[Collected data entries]
==*==

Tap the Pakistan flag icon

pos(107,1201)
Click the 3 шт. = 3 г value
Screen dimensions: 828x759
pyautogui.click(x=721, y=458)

==*==

> What you have to do
Could you please reproduce each record exactly, leaving nothing out?

> Written solution
Tap the Pakistan flag icon

pos(107,1201)
Click the 3 шт. = 3 г value
Screen dimensions: 828x759
pyautogui.click(x=721, y=458)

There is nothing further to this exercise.